▶ [Data]:
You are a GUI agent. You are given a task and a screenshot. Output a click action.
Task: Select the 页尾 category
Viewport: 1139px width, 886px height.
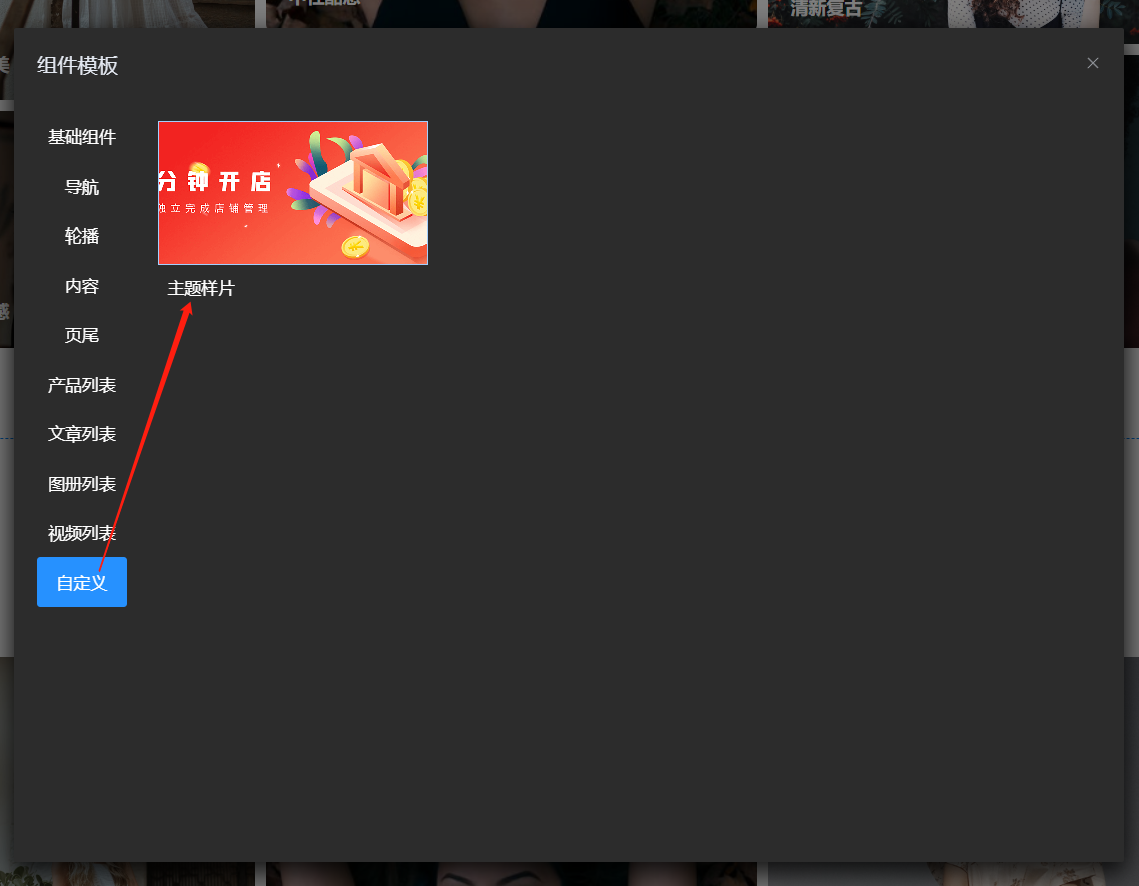tap(81, 336)
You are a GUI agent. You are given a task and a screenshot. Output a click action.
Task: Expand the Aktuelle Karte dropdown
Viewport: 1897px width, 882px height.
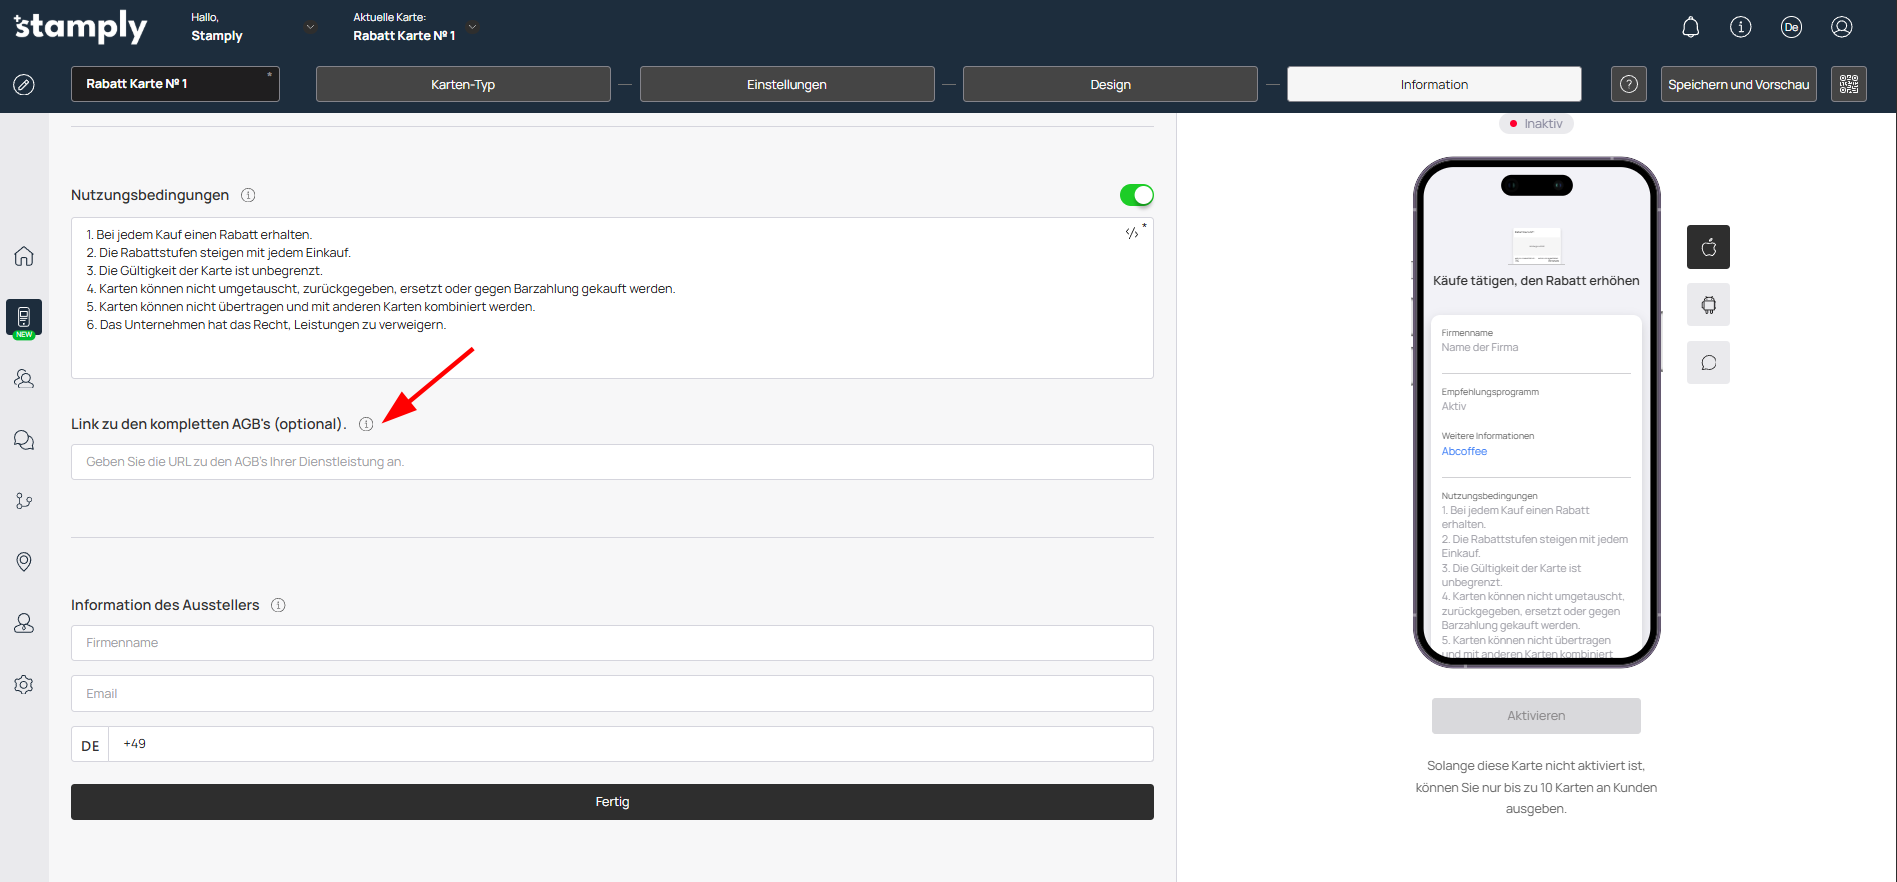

▶ [The task]: The data above should be set down again exactly, with the pictures omitted.

▶ [Response area]:
You are a GUI agent. You are given a task and a screenshot. Output a click action.
Task: Select the 页尾 category
Viewport: 1139px width, 886px height.
tap(81, 336)
You are a GUI agent. You are given a task and a screenshot. Output a click action.
Task: Expand the Aktuelle Karte dropdown
Viewport: 1897px width, 882px height.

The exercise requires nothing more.